Evolving under our noses
In 1925 a teacher named Thomas Scopes was put on trial in the U.S. for teaching the scientific theory of Evolution in class in Tennessee. From all accounts of the trial the people who opposed Mr. Scopes demonstrated a level of understanding of science about on par with what one might expect from a monkey. From what I gather, the opponents held a rather simple view: if a theory of the origin of life was not fully compatible with the account of the origin of life as stated in the Christian Bible, then it was incorrect. Darwin’s theory of Evolution was a form of heresy.
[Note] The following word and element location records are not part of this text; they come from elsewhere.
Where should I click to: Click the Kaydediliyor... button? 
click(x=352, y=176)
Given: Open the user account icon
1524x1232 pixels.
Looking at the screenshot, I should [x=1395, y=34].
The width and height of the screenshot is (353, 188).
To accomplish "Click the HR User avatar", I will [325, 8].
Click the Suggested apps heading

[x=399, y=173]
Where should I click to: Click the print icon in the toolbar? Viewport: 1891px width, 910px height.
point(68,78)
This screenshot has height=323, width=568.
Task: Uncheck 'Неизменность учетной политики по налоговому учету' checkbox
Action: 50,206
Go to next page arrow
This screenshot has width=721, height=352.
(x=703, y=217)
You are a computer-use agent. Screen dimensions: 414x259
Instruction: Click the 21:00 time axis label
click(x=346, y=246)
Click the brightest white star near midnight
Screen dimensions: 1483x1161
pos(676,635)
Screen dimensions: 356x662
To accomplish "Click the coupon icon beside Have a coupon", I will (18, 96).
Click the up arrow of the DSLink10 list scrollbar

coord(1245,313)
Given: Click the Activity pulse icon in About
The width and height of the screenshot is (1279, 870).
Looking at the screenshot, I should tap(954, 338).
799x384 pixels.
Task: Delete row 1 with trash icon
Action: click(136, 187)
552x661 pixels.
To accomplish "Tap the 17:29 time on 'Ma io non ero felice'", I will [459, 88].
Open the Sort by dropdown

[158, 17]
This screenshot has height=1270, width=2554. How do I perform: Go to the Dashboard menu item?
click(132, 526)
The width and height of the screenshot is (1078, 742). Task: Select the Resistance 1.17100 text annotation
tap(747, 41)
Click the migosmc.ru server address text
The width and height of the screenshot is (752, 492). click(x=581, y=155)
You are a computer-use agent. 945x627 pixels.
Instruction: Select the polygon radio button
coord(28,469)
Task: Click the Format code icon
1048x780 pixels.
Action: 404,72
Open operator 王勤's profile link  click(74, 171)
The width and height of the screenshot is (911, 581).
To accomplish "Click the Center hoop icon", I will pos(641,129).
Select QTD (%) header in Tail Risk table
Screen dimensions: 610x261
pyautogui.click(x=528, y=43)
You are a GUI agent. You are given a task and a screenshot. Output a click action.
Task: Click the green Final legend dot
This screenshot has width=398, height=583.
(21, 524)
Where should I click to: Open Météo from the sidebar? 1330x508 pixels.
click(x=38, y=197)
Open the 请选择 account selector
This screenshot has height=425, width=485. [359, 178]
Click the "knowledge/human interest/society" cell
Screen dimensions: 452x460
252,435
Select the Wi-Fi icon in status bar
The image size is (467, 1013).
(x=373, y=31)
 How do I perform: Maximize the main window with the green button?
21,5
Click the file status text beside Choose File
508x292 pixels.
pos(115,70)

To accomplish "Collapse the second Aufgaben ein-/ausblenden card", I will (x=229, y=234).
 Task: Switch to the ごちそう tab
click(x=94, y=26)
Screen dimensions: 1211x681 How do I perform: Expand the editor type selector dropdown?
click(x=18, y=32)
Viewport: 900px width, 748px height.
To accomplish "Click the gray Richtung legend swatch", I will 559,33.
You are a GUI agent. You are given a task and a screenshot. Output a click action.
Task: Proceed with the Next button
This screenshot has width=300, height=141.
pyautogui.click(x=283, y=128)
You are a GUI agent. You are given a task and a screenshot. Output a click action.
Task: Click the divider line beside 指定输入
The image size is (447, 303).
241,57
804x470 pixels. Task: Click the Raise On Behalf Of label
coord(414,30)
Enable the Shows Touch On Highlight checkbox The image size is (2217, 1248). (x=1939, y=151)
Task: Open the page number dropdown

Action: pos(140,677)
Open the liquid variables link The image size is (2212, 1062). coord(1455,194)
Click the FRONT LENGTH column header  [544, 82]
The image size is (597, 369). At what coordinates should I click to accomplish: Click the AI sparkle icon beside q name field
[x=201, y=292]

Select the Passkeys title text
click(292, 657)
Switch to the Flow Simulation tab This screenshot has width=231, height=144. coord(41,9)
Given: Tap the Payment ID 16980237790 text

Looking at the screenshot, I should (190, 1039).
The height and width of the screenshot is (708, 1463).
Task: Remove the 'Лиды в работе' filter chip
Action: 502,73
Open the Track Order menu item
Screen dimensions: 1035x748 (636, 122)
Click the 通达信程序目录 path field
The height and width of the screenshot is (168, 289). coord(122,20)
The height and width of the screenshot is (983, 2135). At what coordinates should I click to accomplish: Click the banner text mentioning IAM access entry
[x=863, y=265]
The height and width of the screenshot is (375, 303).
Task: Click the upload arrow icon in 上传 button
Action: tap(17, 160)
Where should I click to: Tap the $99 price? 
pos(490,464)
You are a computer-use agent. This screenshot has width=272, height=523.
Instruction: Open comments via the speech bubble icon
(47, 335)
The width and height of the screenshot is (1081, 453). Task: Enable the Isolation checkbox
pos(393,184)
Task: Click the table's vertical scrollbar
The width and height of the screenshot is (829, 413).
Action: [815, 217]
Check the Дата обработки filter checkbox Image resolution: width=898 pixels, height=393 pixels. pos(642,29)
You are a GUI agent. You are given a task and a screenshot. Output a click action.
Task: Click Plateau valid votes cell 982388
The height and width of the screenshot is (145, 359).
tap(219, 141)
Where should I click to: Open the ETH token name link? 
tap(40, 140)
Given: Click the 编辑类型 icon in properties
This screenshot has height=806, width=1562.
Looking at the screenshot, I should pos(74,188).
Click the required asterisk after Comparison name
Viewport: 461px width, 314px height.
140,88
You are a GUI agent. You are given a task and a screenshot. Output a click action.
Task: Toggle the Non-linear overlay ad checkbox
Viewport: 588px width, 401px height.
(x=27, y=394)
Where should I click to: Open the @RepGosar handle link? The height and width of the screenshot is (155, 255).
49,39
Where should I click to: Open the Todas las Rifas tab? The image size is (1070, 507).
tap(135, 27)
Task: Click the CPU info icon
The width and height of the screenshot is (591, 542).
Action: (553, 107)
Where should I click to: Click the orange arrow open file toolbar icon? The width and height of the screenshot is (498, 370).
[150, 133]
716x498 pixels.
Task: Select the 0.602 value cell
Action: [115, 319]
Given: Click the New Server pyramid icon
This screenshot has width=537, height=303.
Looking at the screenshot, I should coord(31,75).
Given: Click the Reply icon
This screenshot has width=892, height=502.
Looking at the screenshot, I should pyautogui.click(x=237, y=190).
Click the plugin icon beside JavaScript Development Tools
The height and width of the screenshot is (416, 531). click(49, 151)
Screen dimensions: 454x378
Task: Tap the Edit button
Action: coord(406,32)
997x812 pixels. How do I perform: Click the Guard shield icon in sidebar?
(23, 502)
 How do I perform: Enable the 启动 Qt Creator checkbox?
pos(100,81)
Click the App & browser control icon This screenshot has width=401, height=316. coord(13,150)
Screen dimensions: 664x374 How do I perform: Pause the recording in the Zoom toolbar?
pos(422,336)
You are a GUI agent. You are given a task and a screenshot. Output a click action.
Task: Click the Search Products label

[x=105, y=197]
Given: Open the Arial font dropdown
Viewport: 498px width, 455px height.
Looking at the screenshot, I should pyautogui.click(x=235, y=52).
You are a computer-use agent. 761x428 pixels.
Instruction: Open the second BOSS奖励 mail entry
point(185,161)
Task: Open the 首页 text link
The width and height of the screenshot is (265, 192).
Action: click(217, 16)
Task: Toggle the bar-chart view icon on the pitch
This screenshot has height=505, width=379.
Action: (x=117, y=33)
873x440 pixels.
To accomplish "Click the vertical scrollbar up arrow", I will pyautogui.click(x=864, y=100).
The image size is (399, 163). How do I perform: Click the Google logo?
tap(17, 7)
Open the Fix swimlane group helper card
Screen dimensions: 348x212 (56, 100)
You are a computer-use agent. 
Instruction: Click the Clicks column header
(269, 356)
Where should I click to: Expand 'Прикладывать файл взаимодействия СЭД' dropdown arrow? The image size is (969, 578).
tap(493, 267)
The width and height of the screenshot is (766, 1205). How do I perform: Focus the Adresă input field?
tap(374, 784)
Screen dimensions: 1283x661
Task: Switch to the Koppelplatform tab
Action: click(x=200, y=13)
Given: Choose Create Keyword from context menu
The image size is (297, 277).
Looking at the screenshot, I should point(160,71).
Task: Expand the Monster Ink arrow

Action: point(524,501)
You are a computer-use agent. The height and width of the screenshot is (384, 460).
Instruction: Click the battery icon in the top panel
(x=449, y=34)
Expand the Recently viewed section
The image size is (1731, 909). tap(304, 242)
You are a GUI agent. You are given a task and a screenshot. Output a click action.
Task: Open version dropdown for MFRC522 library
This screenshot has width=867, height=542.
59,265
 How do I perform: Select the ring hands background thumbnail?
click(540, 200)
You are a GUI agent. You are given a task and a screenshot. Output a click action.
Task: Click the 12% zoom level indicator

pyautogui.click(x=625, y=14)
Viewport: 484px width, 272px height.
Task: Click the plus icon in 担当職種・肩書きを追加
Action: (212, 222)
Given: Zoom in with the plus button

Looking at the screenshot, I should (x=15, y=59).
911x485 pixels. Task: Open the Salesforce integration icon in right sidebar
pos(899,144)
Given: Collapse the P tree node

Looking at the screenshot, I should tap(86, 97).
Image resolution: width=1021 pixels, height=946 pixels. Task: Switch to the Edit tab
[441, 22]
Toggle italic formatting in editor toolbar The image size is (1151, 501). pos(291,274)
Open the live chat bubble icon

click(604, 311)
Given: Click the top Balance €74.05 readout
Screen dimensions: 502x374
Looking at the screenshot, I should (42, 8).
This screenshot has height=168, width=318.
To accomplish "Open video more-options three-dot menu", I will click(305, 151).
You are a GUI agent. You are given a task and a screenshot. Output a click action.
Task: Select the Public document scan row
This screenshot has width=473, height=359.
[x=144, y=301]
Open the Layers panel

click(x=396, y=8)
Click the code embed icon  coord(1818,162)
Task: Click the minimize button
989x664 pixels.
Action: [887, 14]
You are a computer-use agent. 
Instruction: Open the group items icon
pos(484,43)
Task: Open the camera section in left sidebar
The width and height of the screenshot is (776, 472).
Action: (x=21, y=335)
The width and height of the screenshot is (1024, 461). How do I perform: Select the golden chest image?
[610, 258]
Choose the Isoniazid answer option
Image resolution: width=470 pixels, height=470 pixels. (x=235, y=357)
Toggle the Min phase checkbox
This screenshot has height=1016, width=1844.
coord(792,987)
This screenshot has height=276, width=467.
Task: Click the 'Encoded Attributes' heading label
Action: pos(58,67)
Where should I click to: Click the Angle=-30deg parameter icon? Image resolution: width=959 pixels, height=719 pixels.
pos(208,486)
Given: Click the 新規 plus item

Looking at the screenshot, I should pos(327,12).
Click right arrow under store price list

Eighty years later (i.e., the present time), the Kansas State Board of Education has apparently decided that the most rational way to reconcile science with theology is to redefine science itself so that it is not explicitly limited to natural explanations. In other words, in Kansas a theory can invoke supernatural explanations of phenomena and still be considered “science” and therefore can be included in the curriculum of science education in that state. So the strategy of Creationists has changed: if they can’t force people to accept that theology trumps science, then the solution is to ignore the essential differences between the two and then insist that the two world views they represent get equal time in the classroom when the pupils are being taught about science. It is, in other words, a denial of one of the elements that makes science a science. Whatever claims the advocates of Intelligent Design make to legitimize their paradigm, they still fall short of being scientific because there is no way to test their theories. “Intelligent Design” is a black box that has to be accepted on faith if it’s accepted at all, and sheds about as much light on the mechanics of the origin of life as discussions of how many angels can dance on the head of a pin.